*Work instructions*.
Repeat the stretch of the listing from the line containing "The width and height of the screenshot is (600, 600)." through the line containing "pyautogui.click(x=461, y=350)", and only those lines.

*Provided records*.

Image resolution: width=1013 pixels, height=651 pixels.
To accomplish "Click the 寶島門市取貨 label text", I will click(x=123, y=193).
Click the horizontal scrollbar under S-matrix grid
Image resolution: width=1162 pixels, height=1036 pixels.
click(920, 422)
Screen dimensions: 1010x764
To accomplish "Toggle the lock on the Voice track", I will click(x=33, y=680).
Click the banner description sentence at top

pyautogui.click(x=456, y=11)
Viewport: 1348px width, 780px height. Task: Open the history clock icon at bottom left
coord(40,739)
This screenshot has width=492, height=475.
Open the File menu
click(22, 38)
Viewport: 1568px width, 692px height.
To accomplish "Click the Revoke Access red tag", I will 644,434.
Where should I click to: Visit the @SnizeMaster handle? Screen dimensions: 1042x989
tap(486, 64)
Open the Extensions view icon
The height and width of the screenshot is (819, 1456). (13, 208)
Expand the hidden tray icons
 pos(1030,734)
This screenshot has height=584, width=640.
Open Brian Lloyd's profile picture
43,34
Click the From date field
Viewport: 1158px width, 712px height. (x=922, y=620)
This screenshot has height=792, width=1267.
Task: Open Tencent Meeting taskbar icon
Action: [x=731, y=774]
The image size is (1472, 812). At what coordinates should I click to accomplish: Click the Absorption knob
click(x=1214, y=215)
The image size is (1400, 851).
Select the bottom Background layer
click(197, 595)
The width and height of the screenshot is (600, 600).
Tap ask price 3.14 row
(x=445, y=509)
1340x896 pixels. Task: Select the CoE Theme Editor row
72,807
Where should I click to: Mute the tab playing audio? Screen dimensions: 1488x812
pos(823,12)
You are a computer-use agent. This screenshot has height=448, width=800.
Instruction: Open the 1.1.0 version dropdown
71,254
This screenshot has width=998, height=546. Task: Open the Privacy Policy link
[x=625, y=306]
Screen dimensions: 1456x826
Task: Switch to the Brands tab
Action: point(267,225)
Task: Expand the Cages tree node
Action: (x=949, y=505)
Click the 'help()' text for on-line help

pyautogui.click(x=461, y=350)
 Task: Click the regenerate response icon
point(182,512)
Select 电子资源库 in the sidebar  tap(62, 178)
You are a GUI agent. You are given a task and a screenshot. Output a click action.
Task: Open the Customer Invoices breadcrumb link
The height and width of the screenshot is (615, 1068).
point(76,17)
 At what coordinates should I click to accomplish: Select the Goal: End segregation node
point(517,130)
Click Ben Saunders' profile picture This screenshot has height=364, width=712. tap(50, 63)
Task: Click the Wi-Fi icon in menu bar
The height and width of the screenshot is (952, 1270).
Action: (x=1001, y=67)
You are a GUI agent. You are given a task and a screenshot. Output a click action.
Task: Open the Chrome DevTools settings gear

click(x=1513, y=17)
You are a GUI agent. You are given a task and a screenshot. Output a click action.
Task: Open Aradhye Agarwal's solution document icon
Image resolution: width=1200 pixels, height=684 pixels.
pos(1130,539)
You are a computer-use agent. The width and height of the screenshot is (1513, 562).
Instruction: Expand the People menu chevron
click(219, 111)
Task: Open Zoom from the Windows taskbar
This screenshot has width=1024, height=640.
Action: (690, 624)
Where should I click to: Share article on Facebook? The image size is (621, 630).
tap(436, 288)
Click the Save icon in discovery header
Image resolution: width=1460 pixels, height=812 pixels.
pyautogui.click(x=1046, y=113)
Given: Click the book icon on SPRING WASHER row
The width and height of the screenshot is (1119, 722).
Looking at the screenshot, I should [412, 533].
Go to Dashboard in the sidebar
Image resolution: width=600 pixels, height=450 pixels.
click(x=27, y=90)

*Answer*.
The width and height of the screenshot is (600, 600).
Tap ask price 3.14 row
(x=445, y=509)
1340x896 pixels. Task: Select the CoE Theme Editor row
72,807
Where should I click to: Mute the tab playing audio? Screen dimensions: 1488x812
pos(823,12)
You are a computer-use agent. This screenshot has height=448, width=800.
Instruction: Open the 1.1.0 version dropdown
71,254
This screenshot has width=998, height=546. Task: Open the Privacy Policy link
[x=625, y=306]
Screen dimensions: 1456x826
Task: Switch to the Brands tab
Action: point(267,225)
Task: Expand the Cages tree node
Action: (x=949, y=505)
Click the 'help()' text for on-line help

pyautogui.click(x=461, y=350)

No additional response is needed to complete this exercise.